Seite ::
┏━━

Trainerteam beim Klub der Freunde

Gemessen am Unmut der Anhänger über die ausweglose Tabellensituation (siehe auch Beitrag Entspannt Euch!), erlebten wir eine außergewöhnlich informative und aufmunternde Mitgliederversammlung beim Klub der Freunde des S.C. Rapid.

Die Gäste

Robert Racic brachte uns Fredy Bickel, Damir Canadi und Helge Payer.
vlnr: Clemens Bachmayer, Robert Racic, Damir Canadi, Gerhard Niederhuber, Helge Payer, Fredy Bickel
Gut besuchte Mitgliederversammlung am 27.2.

Herzliche Begrüßung

Elfriede Gager (Mutter des gleichnamigen Trainers in Mannsdorf) begrüßte Damir wie ihren Sohn. Kein Wunder, denn alle diese Jung-Trainer sind etwa im selben Alter und ihre Familien kennen einander sehr gut.

┗━━

Vorliegendes Material ::
┏━━

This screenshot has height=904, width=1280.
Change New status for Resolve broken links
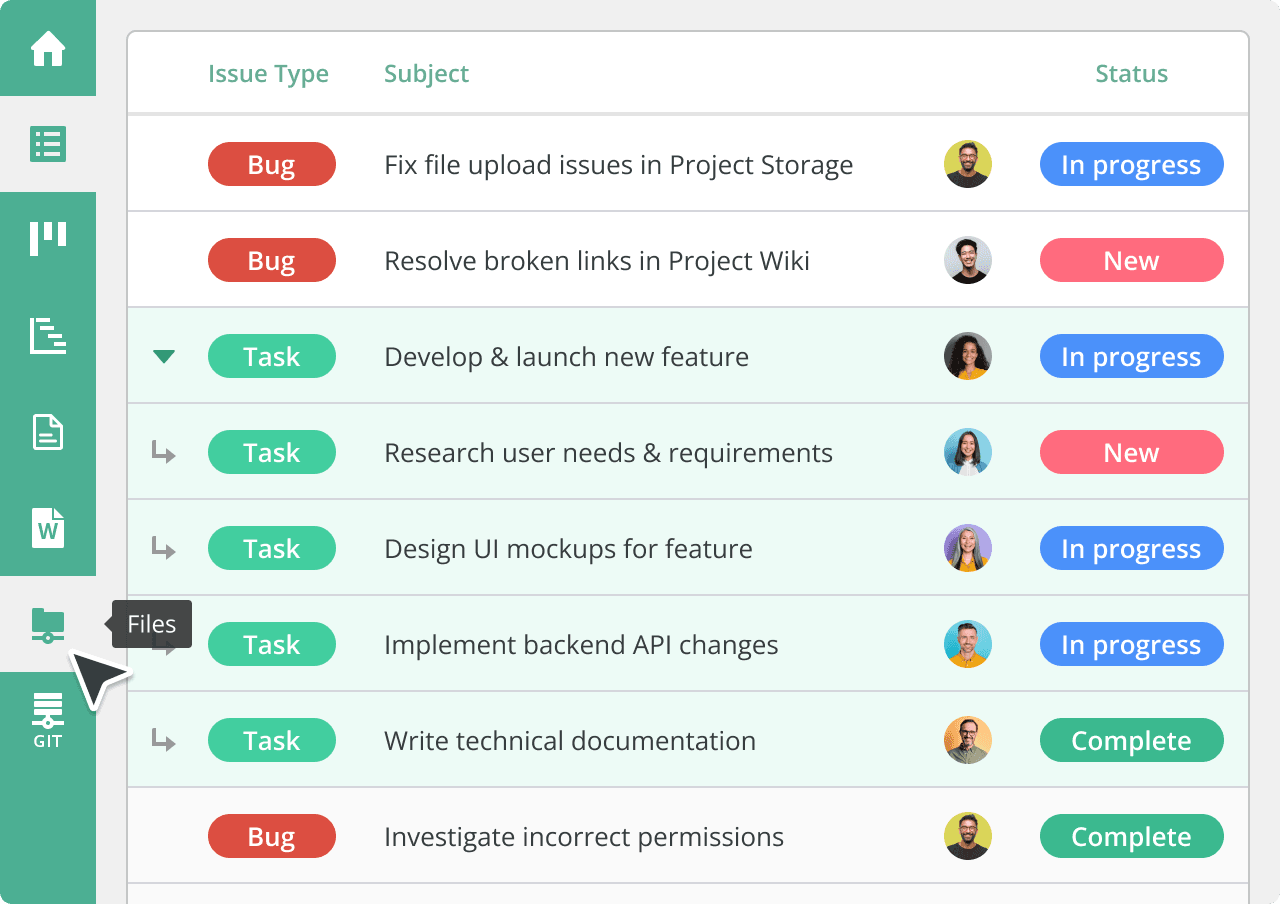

┗━━

Arbeitsanweisungen ::
(a) Gib aus dem Bericht über die Mitgliederversammlung die Passage von „Robert Racic brachte“ bis „Mitgliederversammlung am 27.2.“ Wort für Wort wieder.
(b) Übersetze den Satz „Robert Racic brachte uns Fredy Bickel, Damir Canadi und Helge Payer.“ aus dem Bericht über die Mitgliederversammlung ins Englische.
(c) Schreib den Bericht über die Mitgliederversammlung im Anschluss an seinen letzten Satz weiter.

Lösungen ::
(a)
Robert Racic brachte uns Fredy Bickel, Damir Canadi und Helge Payer.
vlnr: Clemens Bachmayer, Robert Racic, Damir Canadi, Gerhard Niederhuber, Helge Payer, Fredy Bickel
Gut besuchte Mitgliederversammlung am 27.2.

(b) Robert Racic brought us Fredy Bickel, Damir Canadi and Helge Payer.

(c)
Elfriede Gager, Damir Canadi

Die Wechsel

In unseren „Breiten“, also auf den Zuschauerrängen, meint man oft zu wissen, dass man diesen oder jenen Spieler auszutauschen habe, dass dieser oder jener Spieler bei Rapid nichts verloren hätte. Aber das sind keine Kategorien, mit denen der Trainer arbeitet. Sein Handlungsspielraum für die Auswahl der Akteure ist uns bekannt. Und wenn eine Elf auf das Feld geschickt wird, dann hat sie volles Vertrauen des Trainers. Auswechslungen finden ausschließlich 1:1 positionsrichtig statt. Auf der Bank sitzen daher immer zwei Abwehrspieler, zwei Mittelfeldspieler und zwei Stürmer, um für Eventualitäten gerüstet zu sein. Ein Wechsel soll eventuell neue Impulse setzen, hat aber nichts mit einer „Bestrafung“ zu tun.

Die Rolle von Steffen Hofmann

Steffen ist in einem Alter, in dem er nicht mehr spielentscheidend mitwirken kann. Daher verlagert sich seine Rolle mehr zum Coach der jungen Spieler, denen er hinter den Kulissen mit Rat und Tat zur Seite steht.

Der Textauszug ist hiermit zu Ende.